## [WHAT THE TASK ASKS]
Determine how many lines in the entries below contain the string "pixels". Reply with that number alone.

— START DATA FOR PROCESSING —

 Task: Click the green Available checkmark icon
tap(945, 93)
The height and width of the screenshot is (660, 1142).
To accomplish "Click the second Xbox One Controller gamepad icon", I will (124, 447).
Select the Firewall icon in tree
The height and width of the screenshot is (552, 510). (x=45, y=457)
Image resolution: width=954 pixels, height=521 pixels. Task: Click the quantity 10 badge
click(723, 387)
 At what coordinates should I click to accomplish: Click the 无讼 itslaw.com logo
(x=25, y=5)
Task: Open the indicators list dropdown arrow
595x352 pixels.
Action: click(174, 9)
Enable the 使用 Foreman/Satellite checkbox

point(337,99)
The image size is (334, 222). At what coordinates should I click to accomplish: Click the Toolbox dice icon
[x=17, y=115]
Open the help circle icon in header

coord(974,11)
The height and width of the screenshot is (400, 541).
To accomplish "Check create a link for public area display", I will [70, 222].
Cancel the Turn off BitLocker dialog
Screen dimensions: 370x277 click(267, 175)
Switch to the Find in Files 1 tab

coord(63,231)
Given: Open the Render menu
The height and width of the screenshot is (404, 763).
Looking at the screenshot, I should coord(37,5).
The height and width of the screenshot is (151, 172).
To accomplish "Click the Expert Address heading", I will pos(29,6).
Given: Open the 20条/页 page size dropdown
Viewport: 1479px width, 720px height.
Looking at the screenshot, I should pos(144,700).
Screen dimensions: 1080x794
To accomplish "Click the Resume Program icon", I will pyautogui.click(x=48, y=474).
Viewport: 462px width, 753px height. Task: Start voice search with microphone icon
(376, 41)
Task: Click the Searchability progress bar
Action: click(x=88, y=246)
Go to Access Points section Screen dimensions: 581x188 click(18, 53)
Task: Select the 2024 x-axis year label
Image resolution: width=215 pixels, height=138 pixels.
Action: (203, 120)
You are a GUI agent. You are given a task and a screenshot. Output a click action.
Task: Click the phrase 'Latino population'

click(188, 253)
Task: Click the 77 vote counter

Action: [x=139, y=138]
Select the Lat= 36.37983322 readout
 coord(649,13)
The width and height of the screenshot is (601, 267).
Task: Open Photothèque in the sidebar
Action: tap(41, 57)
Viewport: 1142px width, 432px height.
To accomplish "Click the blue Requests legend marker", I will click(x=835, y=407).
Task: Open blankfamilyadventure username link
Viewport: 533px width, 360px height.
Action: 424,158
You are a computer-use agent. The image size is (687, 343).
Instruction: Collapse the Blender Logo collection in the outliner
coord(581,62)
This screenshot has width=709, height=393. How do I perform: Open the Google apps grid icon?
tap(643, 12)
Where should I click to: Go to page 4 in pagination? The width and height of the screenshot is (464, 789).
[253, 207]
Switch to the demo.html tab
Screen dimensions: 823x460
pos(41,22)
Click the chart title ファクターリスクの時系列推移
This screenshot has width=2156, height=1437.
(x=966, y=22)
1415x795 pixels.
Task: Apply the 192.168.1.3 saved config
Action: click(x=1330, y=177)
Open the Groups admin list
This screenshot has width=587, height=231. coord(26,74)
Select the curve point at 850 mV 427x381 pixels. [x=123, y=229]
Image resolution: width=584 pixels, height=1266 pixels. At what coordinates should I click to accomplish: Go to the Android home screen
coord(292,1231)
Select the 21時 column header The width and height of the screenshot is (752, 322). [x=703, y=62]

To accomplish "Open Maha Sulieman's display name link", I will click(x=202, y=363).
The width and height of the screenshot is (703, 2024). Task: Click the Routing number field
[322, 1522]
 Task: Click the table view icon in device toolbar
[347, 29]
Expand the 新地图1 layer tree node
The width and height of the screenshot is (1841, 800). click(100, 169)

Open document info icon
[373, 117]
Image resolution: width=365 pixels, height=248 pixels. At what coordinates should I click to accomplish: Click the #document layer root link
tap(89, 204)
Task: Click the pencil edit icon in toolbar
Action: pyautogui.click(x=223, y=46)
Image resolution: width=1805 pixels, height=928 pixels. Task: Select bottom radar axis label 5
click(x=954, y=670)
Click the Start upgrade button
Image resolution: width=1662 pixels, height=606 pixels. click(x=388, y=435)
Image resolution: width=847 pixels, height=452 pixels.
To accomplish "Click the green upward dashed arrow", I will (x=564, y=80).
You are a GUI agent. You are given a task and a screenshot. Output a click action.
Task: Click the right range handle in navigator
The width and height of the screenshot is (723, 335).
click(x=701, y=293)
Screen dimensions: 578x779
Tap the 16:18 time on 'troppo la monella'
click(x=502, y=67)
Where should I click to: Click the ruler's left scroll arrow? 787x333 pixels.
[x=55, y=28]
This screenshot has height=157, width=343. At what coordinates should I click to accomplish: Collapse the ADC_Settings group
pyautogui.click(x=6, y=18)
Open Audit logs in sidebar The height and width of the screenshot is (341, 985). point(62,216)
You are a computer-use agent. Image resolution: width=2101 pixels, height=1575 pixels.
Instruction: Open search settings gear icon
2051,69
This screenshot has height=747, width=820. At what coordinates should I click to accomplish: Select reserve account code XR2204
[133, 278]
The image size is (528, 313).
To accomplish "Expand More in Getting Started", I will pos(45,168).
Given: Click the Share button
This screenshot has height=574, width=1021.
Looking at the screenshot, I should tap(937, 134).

— END DATA FOR PROCESSING —

## [RESULT FOR THIS TASK]
12